▶ _TASK STATEMENT_
Your answer must be the full listing, repeated word for word.

╭─ PROVIDED DATA

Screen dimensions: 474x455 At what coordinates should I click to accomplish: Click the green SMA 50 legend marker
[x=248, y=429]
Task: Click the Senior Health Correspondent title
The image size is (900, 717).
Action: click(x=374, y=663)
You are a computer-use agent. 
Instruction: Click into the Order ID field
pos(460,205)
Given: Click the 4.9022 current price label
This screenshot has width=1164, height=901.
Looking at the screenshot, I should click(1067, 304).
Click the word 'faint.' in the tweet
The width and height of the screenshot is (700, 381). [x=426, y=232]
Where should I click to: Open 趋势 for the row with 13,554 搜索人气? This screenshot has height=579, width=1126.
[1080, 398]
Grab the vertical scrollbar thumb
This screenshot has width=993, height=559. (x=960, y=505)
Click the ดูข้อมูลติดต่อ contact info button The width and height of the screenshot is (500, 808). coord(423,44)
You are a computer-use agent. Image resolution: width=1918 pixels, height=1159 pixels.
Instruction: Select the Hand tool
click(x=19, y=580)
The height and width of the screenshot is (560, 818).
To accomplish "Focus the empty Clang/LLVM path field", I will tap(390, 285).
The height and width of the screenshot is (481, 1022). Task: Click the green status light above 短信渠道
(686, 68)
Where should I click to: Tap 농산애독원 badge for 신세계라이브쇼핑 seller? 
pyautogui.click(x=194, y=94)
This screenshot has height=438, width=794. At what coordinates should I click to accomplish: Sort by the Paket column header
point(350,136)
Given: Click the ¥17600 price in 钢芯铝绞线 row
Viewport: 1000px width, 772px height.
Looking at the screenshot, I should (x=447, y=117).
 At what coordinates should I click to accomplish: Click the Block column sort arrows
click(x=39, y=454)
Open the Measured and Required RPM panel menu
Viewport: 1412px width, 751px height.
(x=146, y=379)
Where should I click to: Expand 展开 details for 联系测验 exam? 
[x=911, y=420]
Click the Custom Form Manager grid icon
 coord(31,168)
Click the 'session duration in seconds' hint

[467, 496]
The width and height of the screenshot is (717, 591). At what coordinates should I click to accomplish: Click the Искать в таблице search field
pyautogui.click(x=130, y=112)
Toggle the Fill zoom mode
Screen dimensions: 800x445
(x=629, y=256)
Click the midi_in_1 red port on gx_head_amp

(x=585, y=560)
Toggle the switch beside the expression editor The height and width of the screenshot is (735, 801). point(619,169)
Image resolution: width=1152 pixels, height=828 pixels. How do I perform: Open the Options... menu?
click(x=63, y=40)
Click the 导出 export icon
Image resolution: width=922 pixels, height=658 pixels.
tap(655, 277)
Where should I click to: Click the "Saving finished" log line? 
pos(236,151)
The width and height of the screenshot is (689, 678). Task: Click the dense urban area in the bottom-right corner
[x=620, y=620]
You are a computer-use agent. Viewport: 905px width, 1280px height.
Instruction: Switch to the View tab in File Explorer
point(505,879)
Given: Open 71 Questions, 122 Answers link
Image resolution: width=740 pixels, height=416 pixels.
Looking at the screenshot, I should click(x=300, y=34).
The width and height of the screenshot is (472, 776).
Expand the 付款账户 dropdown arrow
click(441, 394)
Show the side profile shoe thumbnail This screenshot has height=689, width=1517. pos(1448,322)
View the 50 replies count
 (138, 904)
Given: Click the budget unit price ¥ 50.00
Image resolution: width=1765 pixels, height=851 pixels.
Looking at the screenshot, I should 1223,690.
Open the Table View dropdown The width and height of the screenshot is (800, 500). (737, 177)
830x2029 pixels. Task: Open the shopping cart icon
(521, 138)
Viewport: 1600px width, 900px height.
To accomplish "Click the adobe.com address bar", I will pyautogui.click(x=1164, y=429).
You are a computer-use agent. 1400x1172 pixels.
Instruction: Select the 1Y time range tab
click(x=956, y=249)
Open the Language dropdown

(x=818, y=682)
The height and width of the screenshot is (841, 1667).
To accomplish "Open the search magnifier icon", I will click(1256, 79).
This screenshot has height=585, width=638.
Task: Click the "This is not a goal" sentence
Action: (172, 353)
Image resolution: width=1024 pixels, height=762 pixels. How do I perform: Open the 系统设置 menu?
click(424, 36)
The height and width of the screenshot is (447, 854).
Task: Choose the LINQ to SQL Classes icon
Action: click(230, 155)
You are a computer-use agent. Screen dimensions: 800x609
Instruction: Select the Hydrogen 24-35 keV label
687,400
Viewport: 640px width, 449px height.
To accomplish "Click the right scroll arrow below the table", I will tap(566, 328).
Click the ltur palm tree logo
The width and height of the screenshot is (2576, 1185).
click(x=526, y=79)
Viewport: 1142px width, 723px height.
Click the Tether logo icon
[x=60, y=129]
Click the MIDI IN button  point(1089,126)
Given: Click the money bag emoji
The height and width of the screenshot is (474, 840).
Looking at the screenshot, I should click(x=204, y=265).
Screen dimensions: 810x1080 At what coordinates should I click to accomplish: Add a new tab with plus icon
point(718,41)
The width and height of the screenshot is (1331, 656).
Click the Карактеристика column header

╰─

▶ _ANSWER FOR THE TASK_
Screen dimensions: 474x455 At what coordinates should I click to accomplish: Click the green SMA 50 legend marker
[x=248, y=429]
Task: Click the Senior Health Correspondent title
The image size is (900, 717).
Action: click(x=374, y=663)
You are a computer-use agent. 
Instruction: Click into the Order ID field
pos(460,205)
Given: Click the 4.9022 current price label
This screenshot has width=1164, height=901.
Looking at the screenshot, I should click(1067, 304).
Click the word 'faint.' in the tweet
The width and height of the screenshot is (700, 381). [x=426, y=232]
Where should I click to: Open 趋势 for the row with 13,554 搜索人气? This screenshot has height=579, width=1126.
[1080, 398]
Grab the vertical scrollbar thumb
This screenshot has width=993, height=559. (x=960, y=505)
Click the ดูข้อมูลติดต่อ contact info button The width and height of the screenshot is (500, 808). coord(423,44)
You are a computer-use agent. Image resolution: width=1918 pixels, height=1159 pixels.
Instruction: Select the Hand tool
click(x=19, y=580)
The height and width of the screenshot is (560, 818).
To accomplish "Focus the empty Clang/LLVM path field", I will tap(390, 285).
The height and width of the screenshot is (481, 1022). Task: Click the green status light above 短信渠道
(686, 68)
Where should I click to: Tap 농산애독원 badge for 신세계라이브쇼핑 seller? 
pyautogui.click(x=194, y=94)
This screenshot has height=438, width=794. At what coordinates should I click to accomplish: Sort by the Paket column header
point(350,136)
Given: Click the ¥17600 price in 钢芯铝绞线 row
Viewport: 1000px width, 772px height.
Looking at the screenshot, I should (x=447, y=117).
 At what coordinates should I click to accomplish: Click the Block column sort arrows
click(x=39, y=454)
Open the Measured and Required RPM panel menu
Viewport: 1412px width, 751px height.
(x=146, y=379)
Where should I click to: Expand 展开 details for 联系测验 exam? 
[x=911, y=420]
Click the Custom Form Manager grid icon
 coord(31,168)
Click the 'session duration in seconds' hint

[467, 496]
The width and height of the screenshot is (717, 591). At what coordinates should I click to accomplish: Click the Искать в таблице search field
pyautogui.click(x=130, y=112)
Toggle the Fill zoom mode
Screen dimensions: 800x445
(x=629, y=256)
Click the midi_in_1 red port on gx_head_amp

(x=585, y=560)
Toggle the switch beside the expression editor The height and width of the screenshot is (735, 801). point(619,169)
Image resolution: width=1152 pixels, height=828 pixels. How do I perform: Open the Options... menu?
click(x=63, y=40)
Click the 导出 export icon
Image resolution: width=922 pixels, height=658 pixels.
tap(655, 277)
Where should I click to: Click the "Saving finished" log line? 
pos(236,151)
The width and height of the screenshot is (689, 678). Task: Click the dense urban area in the bottom-right corner
[x=620, y=620]
You are a computer-use agent. Viewport: 905px width, 1280px height.
Instruction: Switch to the View tab in File Explorer
point(505,879)
Given: Open 71 Questions, 122 Answers link
Image resolution: width=740 pixels, height=416 pixels.
Looking at the screenshot, I should click(x=300, y=34).
The width and height of the screenshot is (472, 776).
Expand the 付款账户 dropdown arrow
click(441, 394)
Show the side profile shoe thumbnail This screenshot has height=689, width=1517. pos(1448,322)
View the 50 replies count
 (138, 904)
Given: Click the budget unit price ¥ 50.00
Image resolution: width=1765 pixels, height=851 pixels.
Looking at the screenshot, I should 1223,690.
Open the Table View dropdown The width and height of the screenshot is (800, 500). (737, 177)
830x2029 pixels. Task: Open the shopping cart icon
(521, 138)
Viewport: 1600px width, 900px height.
To accomplish "Click the adobe.com address bar", I will pyautogui.click(x=1164, y=429).
You are a computer-use agent. 1400x1172 pixels.
Instruction: Select the 1Y time range tab
click(x=956, y=249)
Open the Language dropdown

(x=818, y=682)
The height and width of the screenshot is (841, 1667).
To accomplish "Open the search magnifier icon", I will click(1256, 79).
This screenshot has height=585, width=638.
Task: Click the "This is not a goal" sentence
Action: (172, 353)
Image resolution: width=1024 pixels, height=762 pixels. How do I perform: Open the 系统设置 menu?
click(424, 36)
The height and width of the screenshot is (447, 854).
Task: Choose the LINQ to SQL Classes icon
Action: click(230, 155)
You are a computer-use agent. Screen dimensions: 800x609
Instruction: Select the Hydrogen 24-35 keV label
687,400
Viewport: 640px width, 449px height.
To accomplish "Click the right scroll arrow below the table", I will tap(566, 328).
Click the ltur palm tree logo
The width and height of the screenshot is (2576, 1185).
click(x=526, y=79)
Viewport: 1142px width, 723px height.
Click the Tether logo icon
[x=60, y=129]
Click the MIDI IN button  point(1089,126)
Given: Click the money bag emoji
The height and width of the screenshot is (474, 840).
Looking at the screenshot, I should click(x=204, y=265).
Screen dimensions: 810x1080 At what coordinates should I click to accomplish: Add a new tab with plus icon
point(718,41)
The width and height of the screenshot is (1331, 656).
Click the Карактеристика column header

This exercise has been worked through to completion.